In the material below, how many lines contain the word "agent"? The reply must be that number alone.

→ **DATA LISTING**
--

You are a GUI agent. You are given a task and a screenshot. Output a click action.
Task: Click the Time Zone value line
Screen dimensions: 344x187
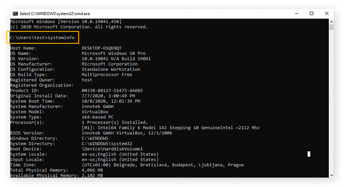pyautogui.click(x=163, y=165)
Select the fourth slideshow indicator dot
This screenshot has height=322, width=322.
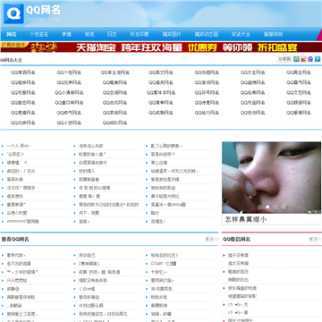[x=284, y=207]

--

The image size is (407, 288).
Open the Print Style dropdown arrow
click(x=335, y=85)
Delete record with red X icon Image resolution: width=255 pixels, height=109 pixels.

--

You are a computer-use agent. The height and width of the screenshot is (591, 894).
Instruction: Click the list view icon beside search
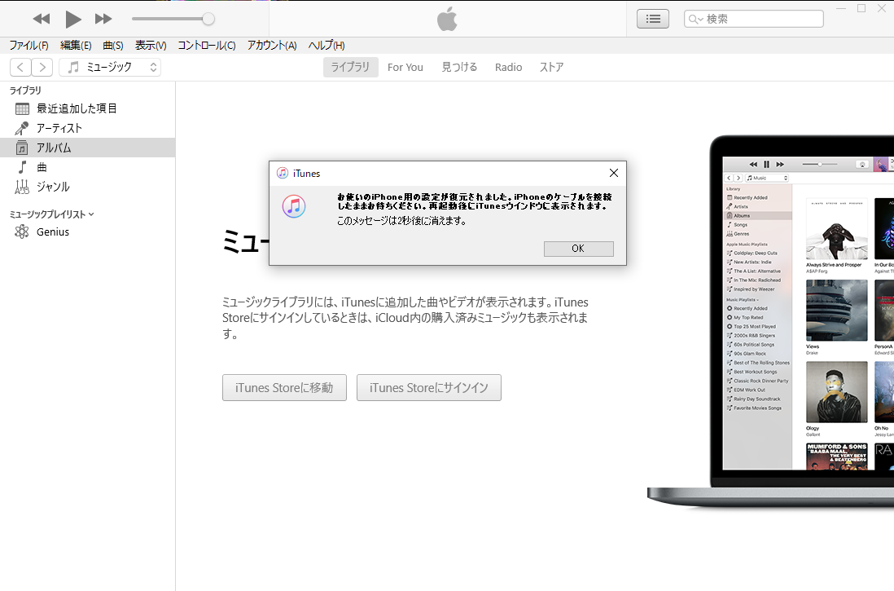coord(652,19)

--

→ **SOLUTION BELOW**
2